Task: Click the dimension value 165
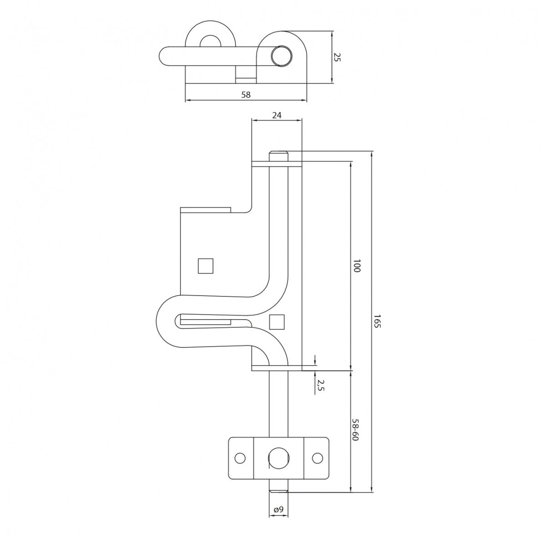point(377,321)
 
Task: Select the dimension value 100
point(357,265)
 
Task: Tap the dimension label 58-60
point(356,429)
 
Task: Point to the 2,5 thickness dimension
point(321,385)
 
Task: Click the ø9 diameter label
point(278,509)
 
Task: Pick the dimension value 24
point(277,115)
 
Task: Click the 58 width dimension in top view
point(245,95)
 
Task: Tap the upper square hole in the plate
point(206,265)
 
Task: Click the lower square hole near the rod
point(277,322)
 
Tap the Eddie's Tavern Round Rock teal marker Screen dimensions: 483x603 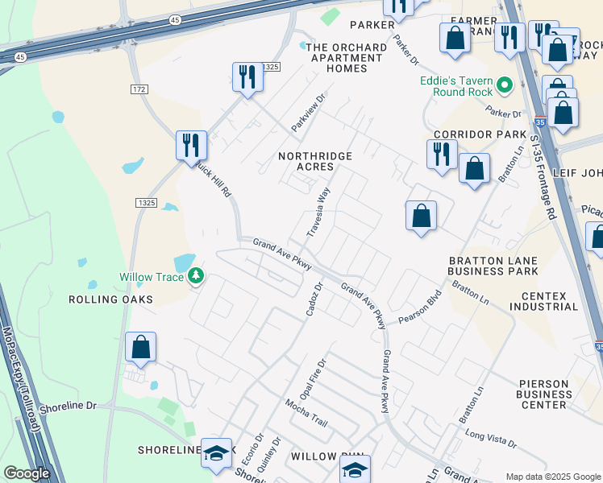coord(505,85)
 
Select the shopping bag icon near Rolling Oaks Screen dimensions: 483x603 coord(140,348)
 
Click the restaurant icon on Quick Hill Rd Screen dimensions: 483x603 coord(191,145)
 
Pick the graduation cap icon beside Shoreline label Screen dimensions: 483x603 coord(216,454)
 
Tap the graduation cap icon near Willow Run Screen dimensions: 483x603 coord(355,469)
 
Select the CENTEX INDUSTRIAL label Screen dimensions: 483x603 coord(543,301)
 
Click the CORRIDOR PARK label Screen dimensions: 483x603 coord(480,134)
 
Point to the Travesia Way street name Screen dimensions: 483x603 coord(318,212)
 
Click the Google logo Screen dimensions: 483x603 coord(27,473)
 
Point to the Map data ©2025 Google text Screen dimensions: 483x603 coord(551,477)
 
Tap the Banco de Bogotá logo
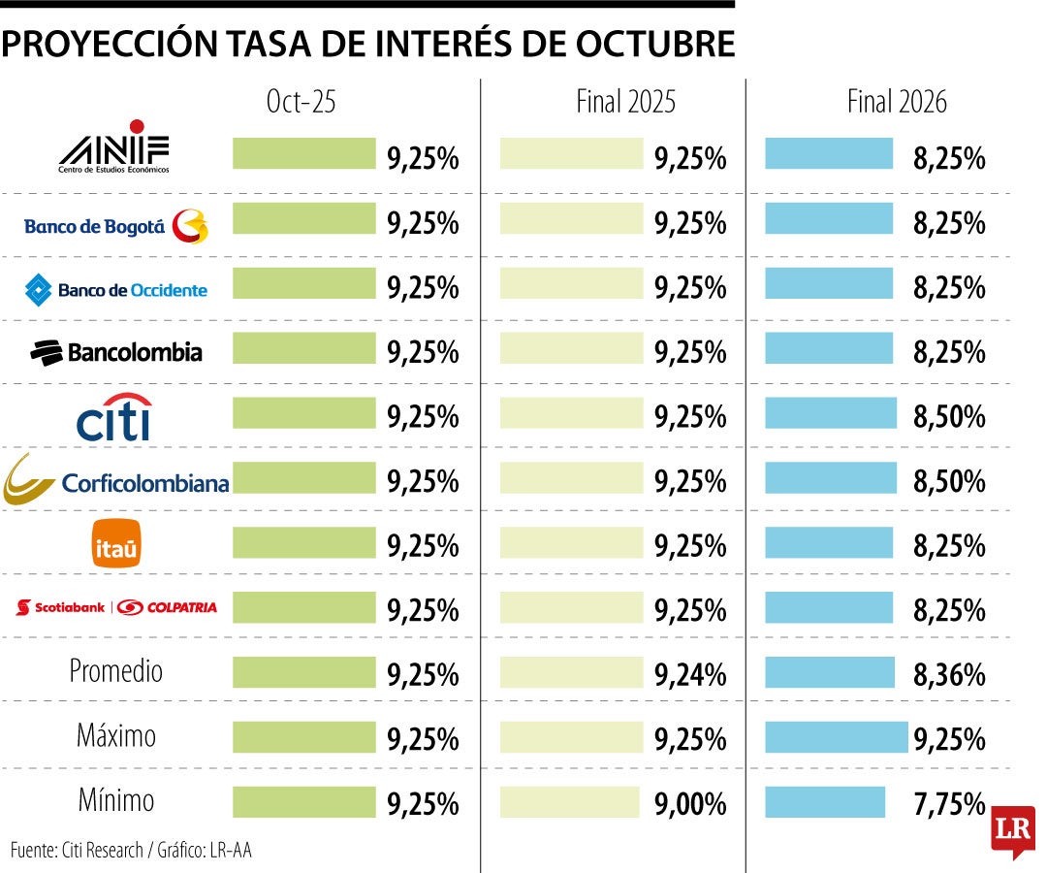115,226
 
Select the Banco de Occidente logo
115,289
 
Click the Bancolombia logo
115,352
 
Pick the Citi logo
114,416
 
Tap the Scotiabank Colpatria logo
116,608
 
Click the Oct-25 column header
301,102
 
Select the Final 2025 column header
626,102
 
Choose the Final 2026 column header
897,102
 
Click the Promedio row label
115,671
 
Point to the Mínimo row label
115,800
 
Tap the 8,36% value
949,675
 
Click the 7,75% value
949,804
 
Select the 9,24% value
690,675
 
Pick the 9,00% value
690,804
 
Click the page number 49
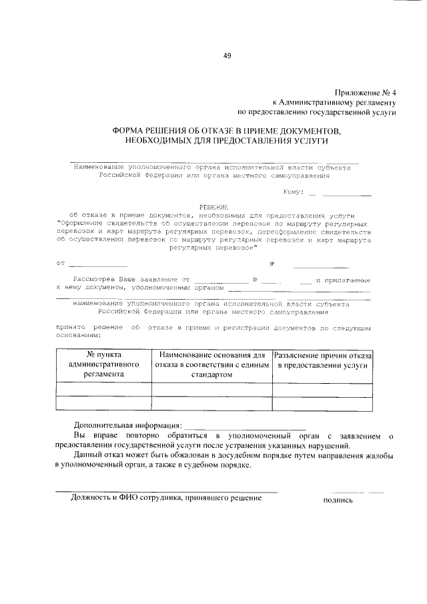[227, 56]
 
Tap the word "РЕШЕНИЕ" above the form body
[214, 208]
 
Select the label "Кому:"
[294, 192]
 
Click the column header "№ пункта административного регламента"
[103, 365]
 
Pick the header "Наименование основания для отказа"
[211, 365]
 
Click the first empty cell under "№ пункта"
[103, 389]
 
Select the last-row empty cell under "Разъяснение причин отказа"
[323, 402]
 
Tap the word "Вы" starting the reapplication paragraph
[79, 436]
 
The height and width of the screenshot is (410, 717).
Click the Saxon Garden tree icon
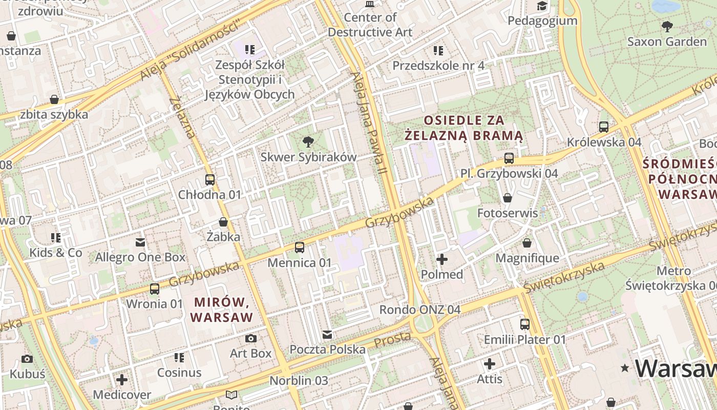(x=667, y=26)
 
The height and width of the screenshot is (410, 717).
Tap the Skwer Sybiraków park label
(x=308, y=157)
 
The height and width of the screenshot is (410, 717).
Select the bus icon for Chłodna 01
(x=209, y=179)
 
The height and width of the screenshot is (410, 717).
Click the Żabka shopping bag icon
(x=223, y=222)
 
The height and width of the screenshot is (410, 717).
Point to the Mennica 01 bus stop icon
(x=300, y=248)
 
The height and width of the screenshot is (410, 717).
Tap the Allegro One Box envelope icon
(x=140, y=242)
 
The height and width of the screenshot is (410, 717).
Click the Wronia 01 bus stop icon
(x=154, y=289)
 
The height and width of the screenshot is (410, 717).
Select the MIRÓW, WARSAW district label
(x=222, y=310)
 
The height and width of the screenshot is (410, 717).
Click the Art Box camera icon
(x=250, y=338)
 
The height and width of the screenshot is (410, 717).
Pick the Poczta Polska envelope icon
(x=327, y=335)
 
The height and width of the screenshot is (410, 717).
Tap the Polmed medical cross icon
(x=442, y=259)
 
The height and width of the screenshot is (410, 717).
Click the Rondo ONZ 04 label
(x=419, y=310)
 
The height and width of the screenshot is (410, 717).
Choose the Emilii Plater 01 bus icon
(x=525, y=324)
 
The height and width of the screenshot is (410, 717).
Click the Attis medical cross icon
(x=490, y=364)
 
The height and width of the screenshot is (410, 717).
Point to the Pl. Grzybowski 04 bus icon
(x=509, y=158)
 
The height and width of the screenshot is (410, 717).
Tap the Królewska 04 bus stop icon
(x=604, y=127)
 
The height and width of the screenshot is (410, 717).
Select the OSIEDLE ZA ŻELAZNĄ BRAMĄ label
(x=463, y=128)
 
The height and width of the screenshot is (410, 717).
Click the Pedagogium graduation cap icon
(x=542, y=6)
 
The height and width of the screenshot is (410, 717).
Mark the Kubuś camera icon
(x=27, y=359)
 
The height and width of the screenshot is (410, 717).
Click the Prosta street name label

Directive – Extract every line in the data above that contains the string "graduation" and copy each one in full. Matching is case-sensitive.

Right answer –
Pick the graduation cap icon beside Shoreline label Screen dimensions: 483x603 coord(216,454)
Tap the graduation cap icon near Willow Run Screen dimensions: 483x603 coord(355,469)
Click the Pedagogium graduation cap icon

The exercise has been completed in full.